Disease specific survival. Distribution of time (months) to DLBCL-related deaths among patients with negative (<40 % of tumour cells) (n = 52) and positive (≥40% of tumour cells) (n = 36) expression of Mcm2 (Kaplan-Meier method). (IHC = immunohistochemistry)

Discussion

Cell proliferation is essential for the growth of any type of malignancy. Analysis of cell proliferation applying antibodies specifically detecting members of the MCM protein family has been proposed as a novel method for cell cycle assessment which may be of diagnostic and prognostic value in the histopathologic assessment of neoplasms. Other proliferation markers such as the widely used Ki-67 and proliferating cell nuclear antigen (PCNA) are probably not as effective as MCM proteins for this purpose, as Ki-67 is absent in early G1-phase, its function still remains unknown [42] and PCNA is less specific for determining proliferation since it is also present during DNA repair processes [43].

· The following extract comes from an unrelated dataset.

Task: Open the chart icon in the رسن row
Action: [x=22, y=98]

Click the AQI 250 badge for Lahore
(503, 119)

Analysis of MCM proteins by means of immunohistochemistry has been shown to be of prognostic value in a diverse range of human malignancies [30, 34, 4451]; in lymphoma however, high expression of Mcm2 has been described in DLBCL, but so far data have never been evaluated with respect to clinical outcome [41].

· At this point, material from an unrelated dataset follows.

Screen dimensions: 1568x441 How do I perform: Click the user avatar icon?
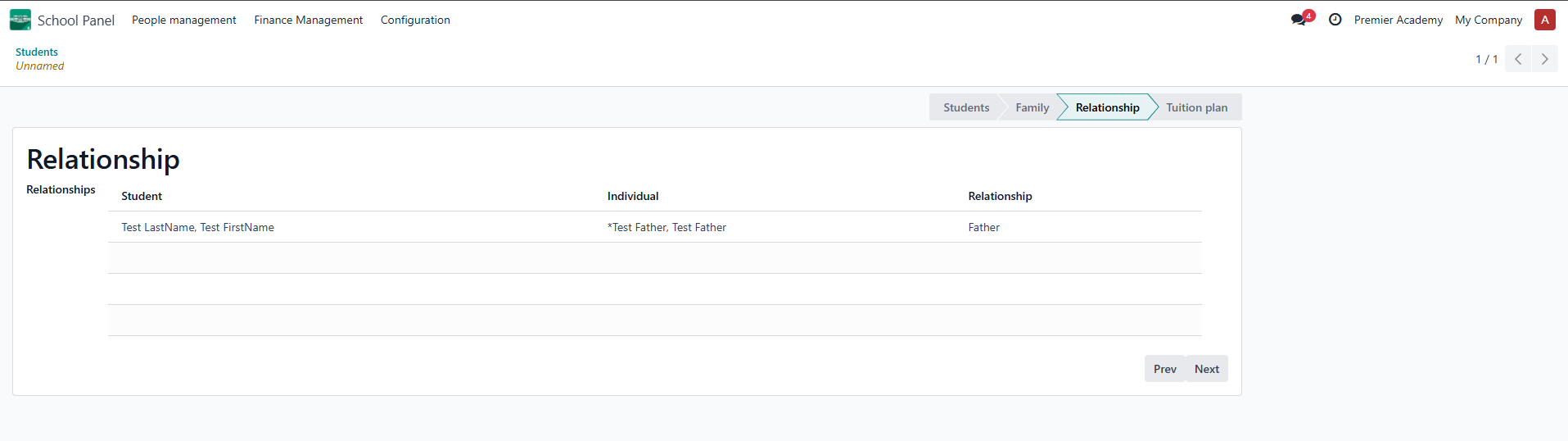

Therefore we focused on the evaluation of Mcm2 expression in a large collective of clinically well documented patients with DLBCL using tissue microarray technology and immunohistochemistry. 46.4% of DLBCL showed positivity for Mcm2 defined as expression in ≥40% of tumour cells. Positivity was significantly associated with shorter disease specific survival in the univariate analysis (p = 0.0424). However, when tested in the multivariate analysis, it did not retain its prognostic value (p = 0.546). This finding may be attributable to the fact, that besides proliferation, a number of other factors not included into the clinico-pathological parameters of our analysis (such as concomitant morbidity) may influence disease specific survival. Therefore, assessment of Mcm2 expression may still be useful as an additional prognostic marker in conjunction with other established prognostic parameters.

Conclusion

In summary, expression of Mcm2 in ≥40% of tumour cells was found to be a negative prognostic marker for disease specific survival in this large series of DLBCL. Protein expression of MCM proteins can easily be evaluated in routinely processed tissue specimen using specific antibodies in daily routine practice. Assessment of MCM protein expression may be used as a marker of proliferation as well as a potentially prognostic indicator, and further work in this area is warranted.